Exercise prompt: Please rewrite the material as a JSON list of strings, one per line and skipping blank lines, covering everything from the line containing "Describe the element" down to the line containing "at that location.". Leave the pictures out of your answer.

Data listing:
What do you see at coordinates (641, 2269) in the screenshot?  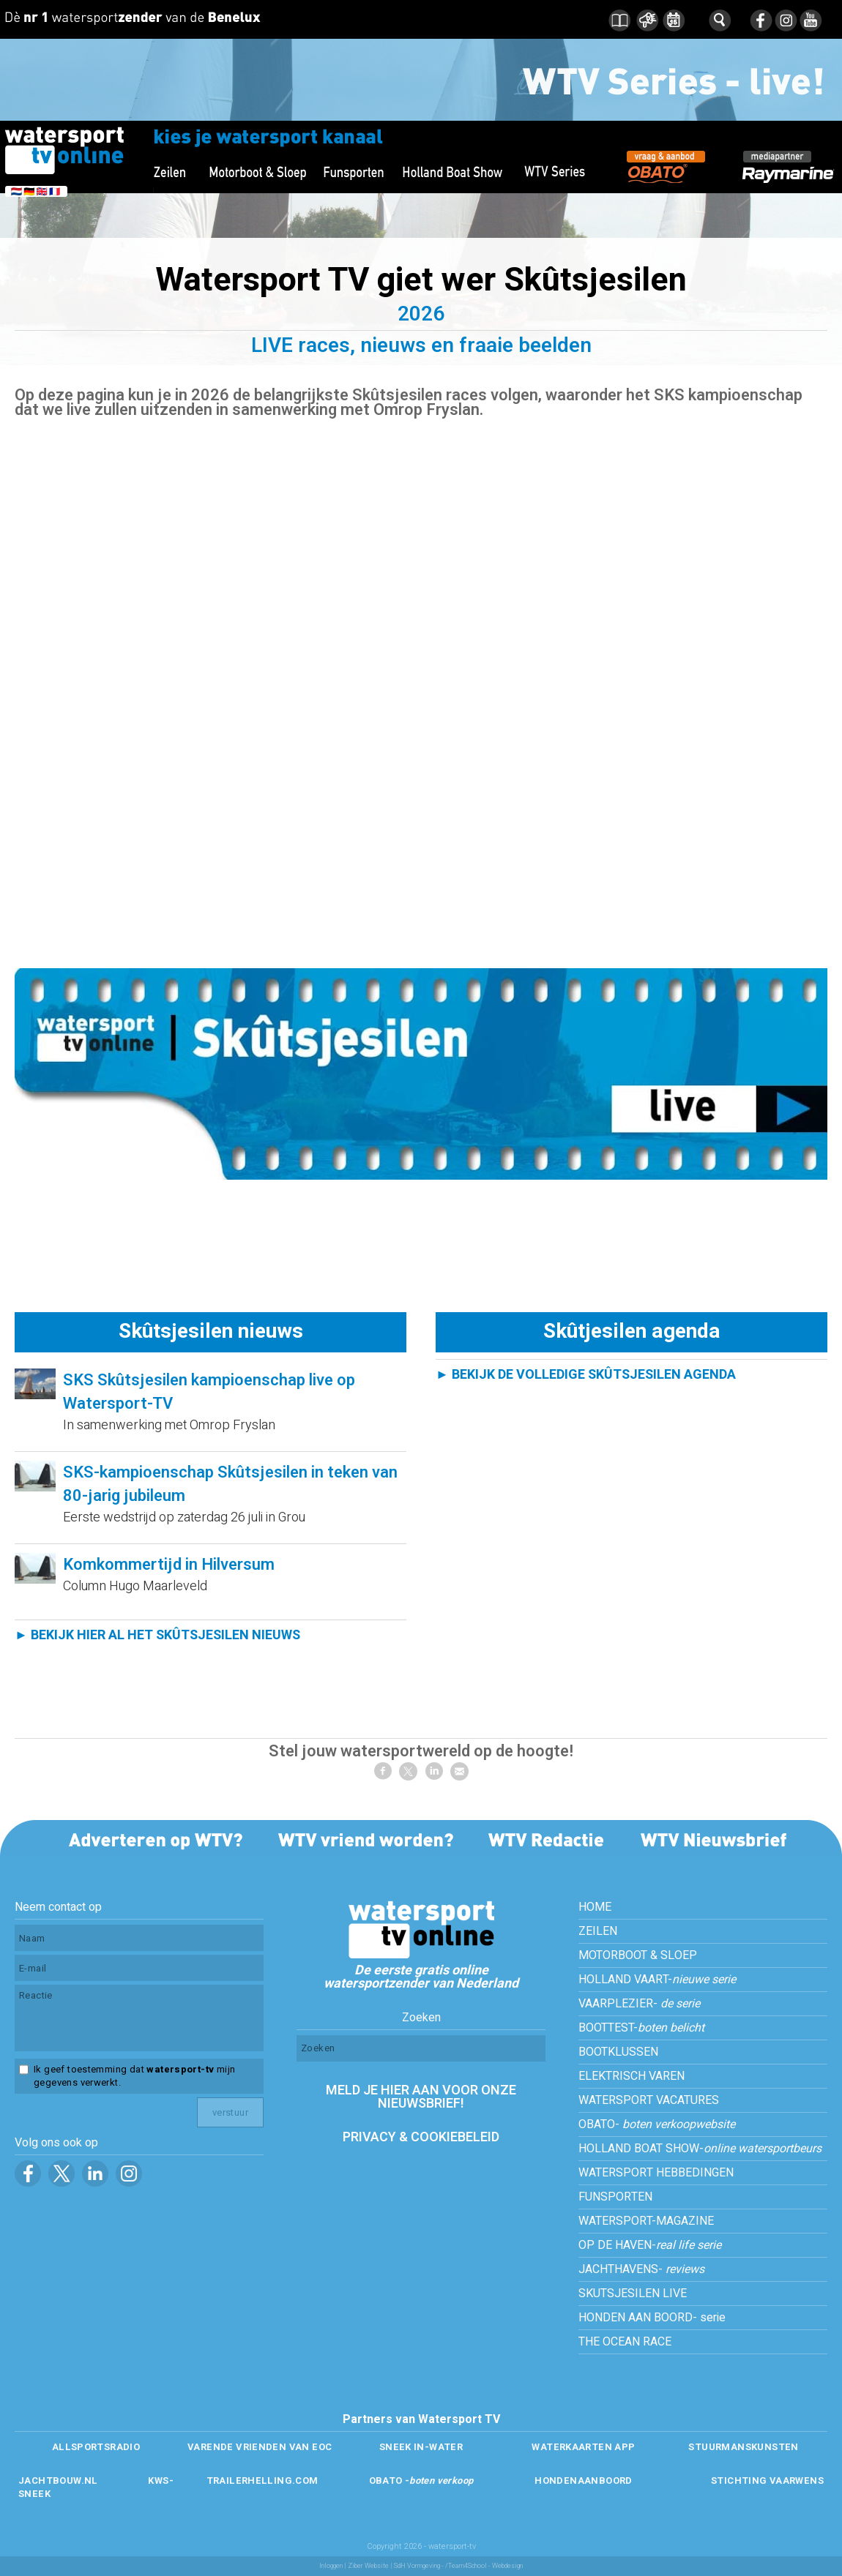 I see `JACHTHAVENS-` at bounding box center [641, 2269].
--
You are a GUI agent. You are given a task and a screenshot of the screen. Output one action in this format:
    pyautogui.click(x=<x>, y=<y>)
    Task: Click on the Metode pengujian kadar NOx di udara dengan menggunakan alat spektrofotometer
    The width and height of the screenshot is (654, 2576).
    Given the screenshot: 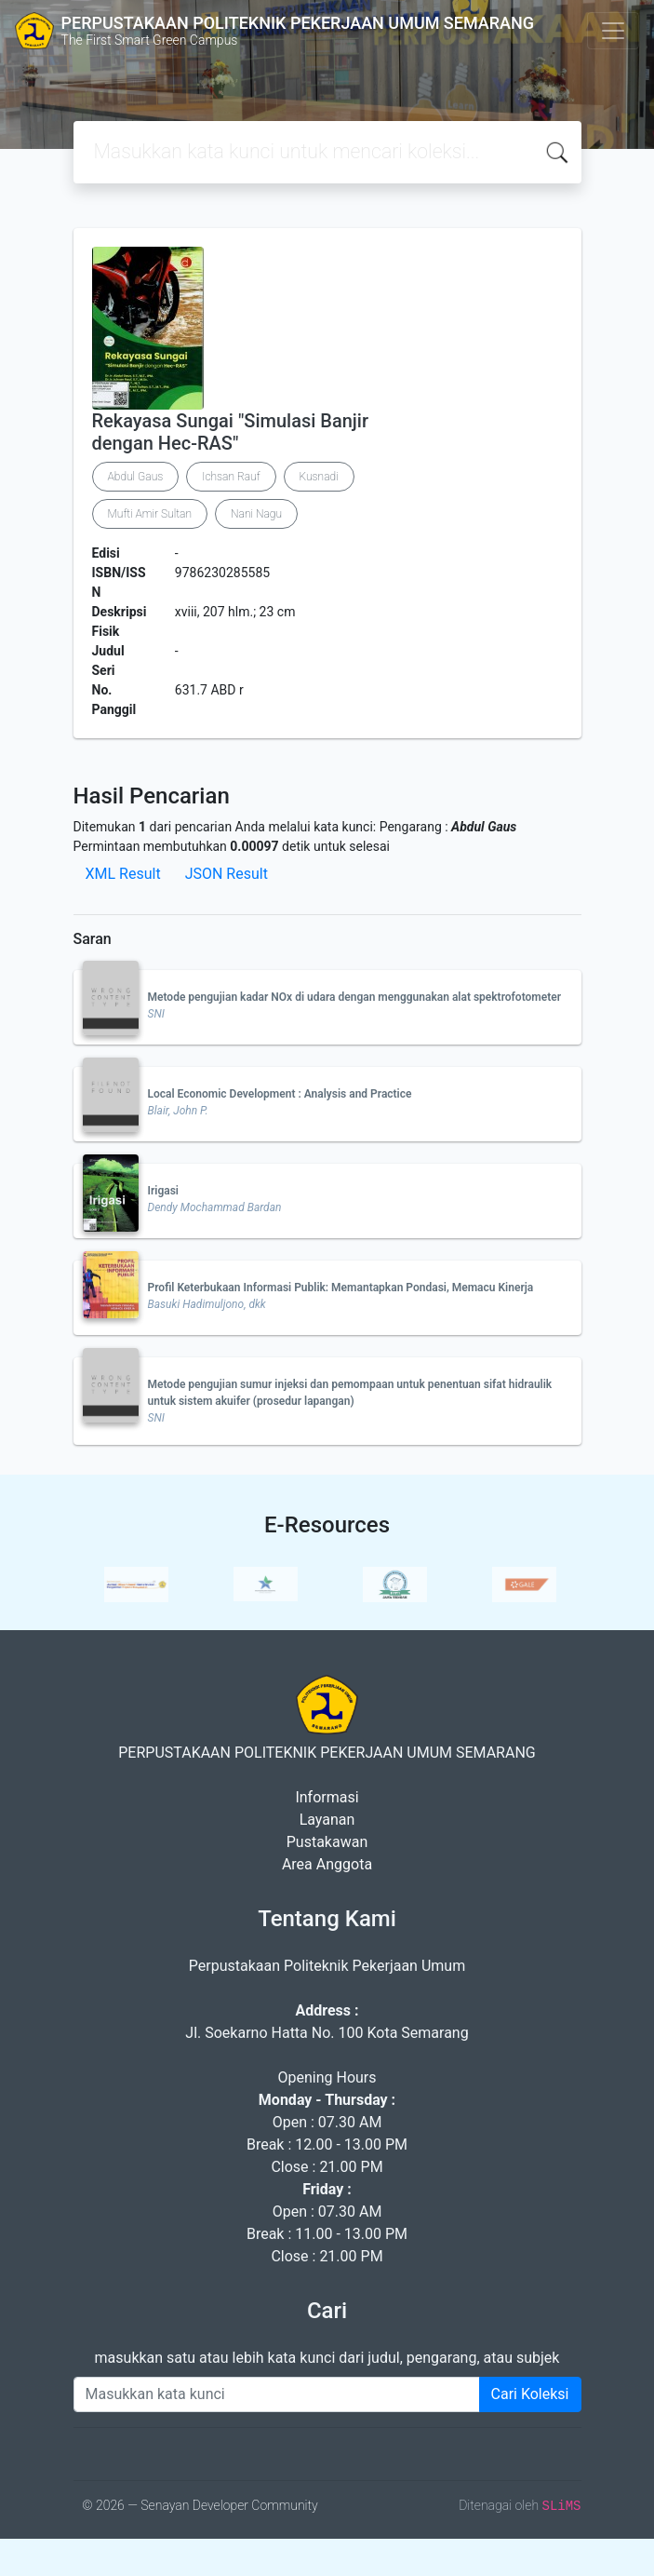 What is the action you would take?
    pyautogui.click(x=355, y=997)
---
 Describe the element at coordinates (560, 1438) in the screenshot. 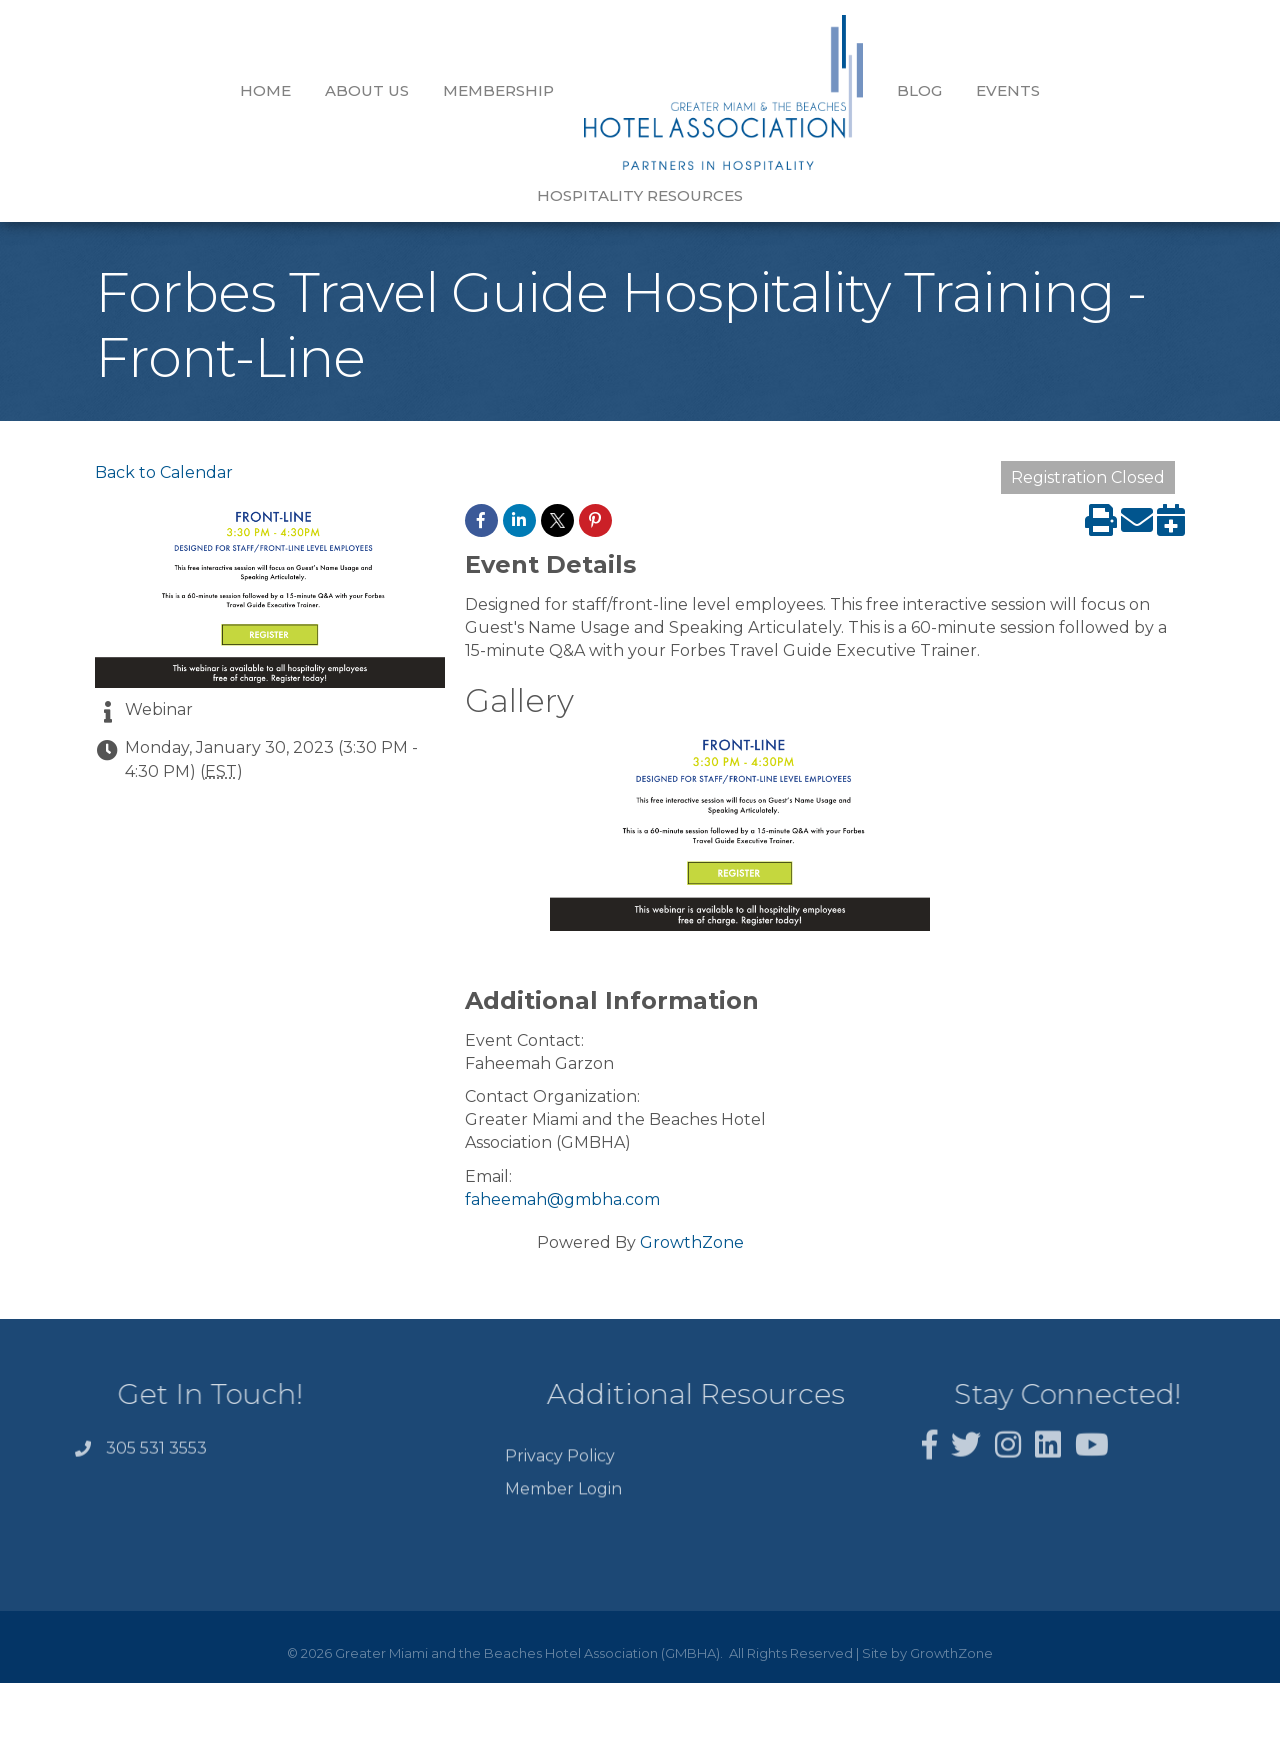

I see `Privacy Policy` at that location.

Correct output:
[
  " Describe the element at coordinates (560, 1438) in the screenshot. ",
  "I see `Privacy Policy` at that location."
]